FARMINGTON HILLS — Farmington Hills resident Dennis Carlson recently face-planted while riding his bike along the Mississippi River Trail in Minnesota. His injuries were evident on the bridge of his nose, his elbow and even his teeth. The pastor of Faith Covenant Church continued riding, however, with partially broken front teeth. He finished his over 300-mile journey with his brother to raise money for the 108 medical clinics in the Ubangi region of northwest Congo July 26-31.
The irony and severity of the situation were not lost on him — that he could easily go to a doctor and a dentist to take care of his injuries, while so many in the Congo either do without medical facilities or walk for days to find them — sometimes with a child in their arms.
“I did go to the doctor to make sure it was normal pain for such an accident, but there you go — I just go to the doctor. I went to the dentist this afternoon (Aug. 3). They will be fixing me up. In the Congo there are hardly such resources.”

============================================================

## Assigned task 1
Retype the article about Dennis Carlson's ride word for word, from "The irony and" to "in their arms.".
## Assigned task 2
Answer these questions from the article about Dennis Carlson's ride:
(a) Which church does Carlson pastor?
(b) How many medical clinics in the Ubangi region was the ride raising money for?
(c) On what date did Carlson go to the dentist?

============================================================

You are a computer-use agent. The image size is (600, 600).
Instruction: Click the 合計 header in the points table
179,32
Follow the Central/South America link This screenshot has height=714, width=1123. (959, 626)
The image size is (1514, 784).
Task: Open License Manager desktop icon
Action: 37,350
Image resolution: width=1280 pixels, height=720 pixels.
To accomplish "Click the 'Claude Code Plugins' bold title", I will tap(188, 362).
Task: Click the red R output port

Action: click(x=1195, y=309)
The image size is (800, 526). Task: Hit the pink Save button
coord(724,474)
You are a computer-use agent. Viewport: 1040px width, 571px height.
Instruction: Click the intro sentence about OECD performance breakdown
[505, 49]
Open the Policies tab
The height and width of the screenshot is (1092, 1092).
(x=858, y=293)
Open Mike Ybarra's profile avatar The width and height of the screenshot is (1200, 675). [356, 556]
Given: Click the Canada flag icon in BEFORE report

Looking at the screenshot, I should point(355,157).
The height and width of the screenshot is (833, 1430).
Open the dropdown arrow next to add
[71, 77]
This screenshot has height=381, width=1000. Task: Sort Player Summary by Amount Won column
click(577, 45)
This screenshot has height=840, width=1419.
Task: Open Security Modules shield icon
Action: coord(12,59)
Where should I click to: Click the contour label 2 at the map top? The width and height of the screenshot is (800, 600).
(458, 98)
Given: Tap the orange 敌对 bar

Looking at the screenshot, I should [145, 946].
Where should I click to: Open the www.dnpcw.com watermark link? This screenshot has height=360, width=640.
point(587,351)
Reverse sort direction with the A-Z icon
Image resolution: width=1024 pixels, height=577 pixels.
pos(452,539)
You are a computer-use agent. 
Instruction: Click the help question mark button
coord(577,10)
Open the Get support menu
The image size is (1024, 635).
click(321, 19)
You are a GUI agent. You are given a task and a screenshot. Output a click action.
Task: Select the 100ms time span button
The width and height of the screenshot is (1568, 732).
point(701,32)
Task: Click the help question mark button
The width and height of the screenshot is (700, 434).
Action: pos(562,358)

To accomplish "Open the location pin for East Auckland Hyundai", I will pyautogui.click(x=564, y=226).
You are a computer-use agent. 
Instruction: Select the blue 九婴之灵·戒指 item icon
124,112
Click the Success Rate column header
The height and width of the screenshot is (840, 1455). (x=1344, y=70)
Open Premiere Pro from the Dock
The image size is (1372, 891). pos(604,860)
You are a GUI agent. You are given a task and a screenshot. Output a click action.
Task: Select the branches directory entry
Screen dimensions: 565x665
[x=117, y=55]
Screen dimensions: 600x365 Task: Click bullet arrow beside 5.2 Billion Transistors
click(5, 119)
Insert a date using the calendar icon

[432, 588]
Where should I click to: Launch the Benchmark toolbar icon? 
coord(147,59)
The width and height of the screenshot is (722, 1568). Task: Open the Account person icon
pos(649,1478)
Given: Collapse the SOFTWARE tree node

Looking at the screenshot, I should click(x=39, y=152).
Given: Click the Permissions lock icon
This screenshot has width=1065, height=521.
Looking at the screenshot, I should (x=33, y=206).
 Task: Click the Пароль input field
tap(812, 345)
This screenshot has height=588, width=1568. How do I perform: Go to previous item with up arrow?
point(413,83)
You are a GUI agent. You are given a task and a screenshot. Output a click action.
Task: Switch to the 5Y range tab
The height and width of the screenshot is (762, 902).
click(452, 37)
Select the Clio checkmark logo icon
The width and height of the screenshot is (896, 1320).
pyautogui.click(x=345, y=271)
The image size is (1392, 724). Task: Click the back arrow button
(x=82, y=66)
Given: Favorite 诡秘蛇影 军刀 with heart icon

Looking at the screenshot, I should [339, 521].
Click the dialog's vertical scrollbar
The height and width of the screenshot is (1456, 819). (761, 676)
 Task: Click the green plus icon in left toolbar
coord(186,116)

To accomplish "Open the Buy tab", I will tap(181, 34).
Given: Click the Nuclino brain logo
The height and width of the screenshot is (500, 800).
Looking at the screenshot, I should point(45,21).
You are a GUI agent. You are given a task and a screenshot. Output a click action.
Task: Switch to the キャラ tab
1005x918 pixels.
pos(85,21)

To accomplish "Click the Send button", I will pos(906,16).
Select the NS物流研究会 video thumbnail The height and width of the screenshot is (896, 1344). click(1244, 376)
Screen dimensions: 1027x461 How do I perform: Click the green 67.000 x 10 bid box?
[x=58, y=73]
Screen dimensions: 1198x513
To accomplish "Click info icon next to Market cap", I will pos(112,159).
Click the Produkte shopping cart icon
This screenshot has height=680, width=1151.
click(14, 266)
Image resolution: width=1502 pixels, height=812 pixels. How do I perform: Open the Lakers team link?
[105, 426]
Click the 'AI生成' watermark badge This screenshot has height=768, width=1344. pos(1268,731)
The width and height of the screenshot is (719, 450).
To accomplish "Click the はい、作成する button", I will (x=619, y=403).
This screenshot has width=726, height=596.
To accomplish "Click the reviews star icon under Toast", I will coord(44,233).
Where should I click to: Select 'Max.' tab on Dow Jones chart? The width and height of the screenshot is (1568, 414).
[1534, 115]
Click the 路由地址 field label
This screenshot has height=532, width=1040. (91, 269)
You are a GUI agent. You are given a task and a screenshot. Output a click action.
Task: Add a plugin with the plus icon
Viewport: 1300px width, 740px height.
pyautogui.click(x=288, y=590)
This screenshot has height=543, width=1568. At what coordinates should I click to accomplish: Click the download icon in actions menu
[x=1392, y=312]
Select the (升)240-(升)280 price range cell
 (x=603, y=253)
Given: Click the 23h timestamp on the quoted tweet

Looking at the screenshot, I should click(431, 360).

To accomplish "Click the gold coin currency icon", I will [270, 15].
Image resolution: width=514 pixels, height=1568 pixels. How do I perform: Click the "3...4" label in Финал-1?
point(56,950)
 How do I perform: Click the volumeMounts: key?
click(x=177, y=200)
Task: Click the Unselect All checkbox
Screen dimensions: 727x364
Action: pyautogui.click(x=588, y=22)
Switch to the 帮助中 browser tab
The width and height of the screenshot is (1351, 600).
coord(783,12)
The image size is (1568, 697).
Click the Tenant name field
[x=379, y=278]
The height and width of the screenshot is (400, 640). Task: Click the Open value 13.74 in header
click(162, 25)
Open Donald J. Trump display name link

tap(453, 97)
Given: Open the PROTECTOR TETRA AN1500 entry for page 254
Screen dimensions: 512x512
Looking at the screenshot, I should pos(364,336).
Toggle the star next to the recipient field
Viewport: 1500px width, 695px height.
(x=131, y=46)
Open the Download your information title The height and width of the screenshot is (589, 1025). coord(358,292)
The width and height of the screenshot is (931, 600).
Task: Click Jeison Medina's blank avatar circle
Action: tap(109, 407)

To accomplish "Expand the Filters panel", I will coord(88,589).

============================================================

## Task solution 1
The irony and severity of the situation were not lost on him — that he could easily go to a doctor and a dentist to take care of his injuries, while so many in the Congo either do without medical facilities or walk for days to find them — sometimes with a child in their arms.

## Task solution 2
(a) Faith Covenant Church
(b) 108
(c) Aug. 3